## EXERCISE OBJECTIVE
Look through the data below and return each line where "input" appears.

────────────────

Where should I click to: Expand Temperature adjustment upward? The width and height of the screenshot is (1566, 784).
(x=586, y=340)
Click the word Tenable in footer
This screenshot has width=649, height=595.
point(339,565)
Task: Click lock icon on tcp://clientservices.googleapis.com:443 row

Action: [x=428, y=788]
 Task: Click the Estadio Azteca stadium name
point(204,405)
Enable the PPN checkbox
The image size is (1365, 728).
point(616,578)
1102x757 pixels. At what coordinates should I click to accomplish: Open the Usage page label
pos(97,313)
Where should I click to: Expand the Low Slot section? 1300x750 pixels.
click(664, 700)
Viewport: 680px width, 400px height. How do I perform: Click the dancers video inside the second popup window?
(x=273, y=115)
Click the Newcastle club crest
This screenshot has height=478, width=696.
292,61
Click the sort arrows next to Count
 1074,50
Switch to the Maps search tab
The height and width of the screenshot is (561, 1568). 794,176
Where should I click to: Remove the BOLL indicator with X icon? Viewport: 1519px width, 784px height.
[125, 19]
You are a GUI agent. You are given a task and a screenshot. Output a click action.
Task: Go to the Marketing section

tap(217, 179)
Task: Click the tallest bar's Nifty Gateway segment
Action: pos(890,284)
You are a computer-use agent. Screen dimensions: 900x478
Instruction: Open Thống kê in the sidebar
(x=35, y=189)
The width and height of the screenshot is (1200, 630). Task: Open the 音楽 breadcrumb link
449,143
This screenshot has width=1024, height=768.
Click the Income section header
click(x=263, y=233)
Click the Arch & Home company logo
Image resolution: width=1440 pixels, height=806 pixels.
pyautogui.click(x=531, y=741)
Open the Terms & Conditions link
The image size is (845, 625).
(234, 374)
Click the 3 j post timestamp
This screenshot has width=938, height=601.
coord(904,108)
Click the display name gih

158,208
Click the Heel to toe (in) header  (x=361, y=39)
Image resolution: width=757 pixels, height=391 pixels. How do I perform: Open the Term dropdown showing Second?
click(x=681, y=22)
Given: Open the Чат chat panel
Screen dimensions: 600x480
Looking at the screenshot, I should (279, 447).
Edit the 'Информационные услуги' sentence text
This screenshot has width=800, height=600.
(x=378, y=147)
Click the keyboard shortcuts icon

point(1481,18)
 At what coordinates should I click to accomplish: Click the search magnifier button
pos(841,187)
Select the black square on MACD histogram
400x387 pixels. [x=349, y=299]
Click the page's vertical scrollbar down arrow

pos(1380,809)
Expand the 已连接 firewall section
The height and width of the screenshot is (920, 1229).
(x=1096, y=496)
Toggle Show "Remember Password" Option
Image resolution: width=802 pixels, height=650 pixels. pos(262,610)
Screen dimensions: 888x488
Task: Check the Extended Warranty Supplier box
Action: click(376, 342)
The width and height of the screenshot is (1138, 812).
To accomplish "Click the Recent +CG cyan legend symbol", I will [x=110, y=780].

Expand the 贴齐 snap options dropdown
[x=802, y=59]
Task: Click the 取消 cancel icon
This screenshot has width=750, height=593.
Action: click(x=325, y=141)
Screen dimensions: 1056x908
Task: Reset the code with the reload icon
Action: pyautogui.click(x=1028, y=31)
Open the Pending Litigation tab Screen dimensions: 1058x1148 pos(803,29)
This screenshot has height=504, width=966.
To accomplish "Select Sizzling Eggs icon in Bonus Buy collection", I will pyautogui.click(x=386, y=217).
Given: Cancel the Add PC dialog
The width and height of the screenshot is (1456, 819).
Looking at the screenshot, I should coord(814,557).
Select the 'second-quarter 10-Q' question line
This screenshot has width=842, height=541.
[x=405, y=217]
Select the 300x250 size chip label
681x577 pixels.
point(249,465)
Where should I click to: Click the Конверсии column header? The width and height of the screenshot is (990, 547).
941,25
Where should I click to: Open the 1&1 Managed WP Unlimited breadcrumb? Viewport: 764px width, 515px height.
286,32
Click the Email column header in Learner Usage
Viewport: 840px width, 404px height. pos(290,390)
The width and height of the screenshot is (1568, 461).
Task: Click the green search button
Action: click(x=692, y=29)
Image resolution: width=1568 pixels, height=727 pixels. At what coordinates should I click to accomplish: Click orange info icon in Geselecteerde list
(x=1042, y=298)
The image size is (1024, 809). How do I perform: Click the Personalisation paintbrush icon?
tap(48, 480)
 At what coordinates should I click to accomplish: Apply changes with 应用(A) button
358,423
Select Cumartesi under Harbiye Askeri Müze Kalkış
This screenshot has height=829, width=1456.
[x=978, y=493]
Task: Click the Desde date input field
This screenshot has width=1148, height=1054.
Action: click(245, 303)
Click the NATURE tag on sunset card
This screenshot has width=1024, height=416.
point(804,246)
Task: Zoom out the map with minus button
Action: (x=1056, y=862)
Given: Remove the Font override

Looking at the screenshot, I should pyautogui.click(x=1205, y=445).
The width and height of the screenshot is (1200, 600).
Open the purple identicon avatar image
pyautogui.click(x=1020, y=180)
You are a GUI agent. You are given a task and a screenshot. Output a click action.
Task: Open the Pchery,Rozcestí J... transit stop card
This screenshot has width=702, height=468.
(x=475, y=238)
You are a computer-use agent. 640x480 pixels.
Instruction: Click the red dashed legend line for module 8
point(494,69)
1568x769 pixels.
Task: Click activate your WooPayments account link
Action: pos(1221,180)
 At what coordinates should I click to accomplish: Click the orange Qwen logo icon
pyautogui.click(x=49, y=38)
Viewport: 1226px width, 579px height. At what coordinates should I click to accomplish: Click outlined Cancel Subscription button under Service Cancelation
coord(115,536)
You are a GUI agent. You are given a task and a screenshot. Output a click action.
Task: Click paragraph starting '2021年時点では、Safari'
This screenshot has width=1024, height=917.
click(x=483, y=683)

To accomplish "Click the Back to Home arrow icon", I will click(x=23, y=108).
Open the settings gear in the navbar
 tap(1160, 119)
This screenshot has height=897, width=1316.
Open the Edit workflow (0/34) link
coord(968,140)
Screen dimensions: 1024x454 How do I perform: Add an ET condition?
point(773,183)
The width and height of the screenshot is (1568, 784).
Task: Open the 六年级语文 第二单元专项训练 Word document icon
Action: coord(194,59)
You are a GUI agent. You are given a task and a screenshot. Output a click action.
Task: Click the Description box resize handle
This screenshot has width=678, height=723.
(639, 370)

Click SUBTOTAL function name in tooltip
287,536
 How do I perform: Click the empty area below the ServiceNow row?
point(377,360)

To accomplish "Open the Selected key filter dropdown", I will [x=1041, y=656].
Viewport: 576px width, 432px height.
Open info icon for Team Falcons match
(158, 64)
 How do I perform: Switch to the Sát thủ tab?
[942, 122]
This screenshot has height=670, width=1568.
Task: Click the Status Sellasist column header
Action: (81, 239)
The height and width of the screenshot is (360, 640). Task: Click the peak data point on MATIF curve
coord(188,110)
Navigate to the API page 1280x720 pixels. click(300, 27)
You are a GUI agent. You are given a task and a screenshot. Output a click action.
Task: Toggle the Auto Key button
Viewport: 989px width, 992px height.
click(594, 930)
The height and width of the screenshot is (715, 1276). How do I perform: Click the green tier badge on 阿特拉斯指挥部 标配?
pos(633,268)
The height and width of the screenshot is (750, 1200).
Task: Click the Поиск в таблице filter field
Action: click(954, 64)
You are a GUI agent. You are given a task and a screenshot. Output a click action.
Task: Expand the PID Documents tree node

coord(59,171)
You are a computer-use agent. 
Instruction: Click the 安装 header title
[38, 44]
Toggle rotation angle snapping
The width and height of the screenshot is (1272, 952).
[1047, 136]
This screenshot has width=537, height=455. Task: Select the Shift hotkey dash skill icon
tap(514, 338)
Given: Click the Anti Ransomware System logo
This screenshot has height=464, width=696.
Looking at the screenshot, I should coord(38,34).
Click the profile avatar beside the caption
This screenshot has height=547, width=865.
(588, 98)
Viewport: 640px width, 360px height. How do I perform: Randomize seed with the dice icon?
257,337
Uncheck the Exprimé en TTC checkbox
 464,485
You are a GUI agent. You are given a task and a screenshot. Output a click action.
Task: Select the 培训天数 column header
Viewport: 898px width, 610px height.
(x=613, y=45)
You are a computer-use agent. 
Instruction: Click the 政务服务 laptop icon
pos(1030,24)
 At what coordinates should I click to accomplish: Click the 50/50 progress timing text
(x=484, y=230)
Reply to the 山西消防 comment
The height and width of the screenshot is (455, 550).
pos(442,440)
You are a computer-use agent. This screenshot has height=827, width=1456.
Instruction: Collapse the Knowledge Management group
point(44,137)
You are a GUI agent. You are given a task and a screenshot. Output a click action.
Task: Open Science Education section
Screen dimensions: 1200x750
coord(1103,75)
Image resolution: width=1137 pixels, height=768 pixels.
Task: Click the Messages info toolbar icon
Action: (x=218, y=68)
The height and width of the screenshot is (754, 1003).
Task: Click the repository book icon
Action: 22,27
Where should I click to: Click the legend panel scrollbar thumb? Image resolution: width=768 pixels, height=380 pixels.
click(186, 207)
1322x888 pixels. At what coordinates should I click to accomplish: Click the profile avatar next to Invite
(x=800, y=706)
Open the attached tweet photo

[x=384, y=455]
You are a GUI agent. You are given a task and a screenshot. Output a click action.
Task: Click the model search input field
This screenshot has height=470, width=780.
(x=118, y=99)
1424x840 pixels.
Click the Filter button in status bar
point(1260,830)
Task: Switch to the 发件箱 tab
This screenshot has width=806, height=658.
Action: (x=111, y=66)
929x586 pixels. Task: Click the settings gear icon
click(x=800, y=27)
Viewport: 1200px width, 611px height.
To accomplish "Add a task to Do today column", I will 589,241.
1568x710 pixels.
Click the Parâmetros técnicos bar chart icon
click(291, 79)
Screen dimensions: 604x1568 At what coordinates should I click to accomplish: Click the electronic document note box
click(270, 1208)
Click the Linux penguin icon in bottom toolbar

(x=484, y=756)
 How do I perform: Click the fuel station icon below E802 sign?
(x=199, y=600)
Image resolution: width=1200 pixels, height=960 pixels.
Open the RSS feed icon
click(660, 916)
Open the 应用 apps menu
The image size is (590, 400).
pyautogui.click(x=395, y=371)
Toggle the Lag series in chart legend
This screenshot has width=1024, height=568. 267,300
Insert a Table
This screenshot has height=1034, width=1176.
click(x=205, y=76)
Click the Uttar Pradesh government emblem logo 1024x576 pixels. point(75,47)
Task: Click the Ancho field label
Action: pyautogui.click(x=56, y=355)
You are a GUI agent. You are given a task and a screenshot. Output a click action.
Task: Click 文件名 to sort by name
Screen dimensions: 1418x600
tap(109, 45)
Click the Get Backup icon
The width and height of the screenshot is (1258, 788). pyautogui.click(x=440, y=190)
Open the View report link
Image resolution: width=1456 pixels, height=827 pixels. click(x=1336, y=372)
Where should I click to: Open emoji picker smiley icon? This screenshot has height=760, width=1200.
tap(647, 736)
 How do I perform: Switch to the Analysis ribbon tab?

────────────────

## RESULT BELOW
Task: Click the Desde date input field
Task: Click the model search input field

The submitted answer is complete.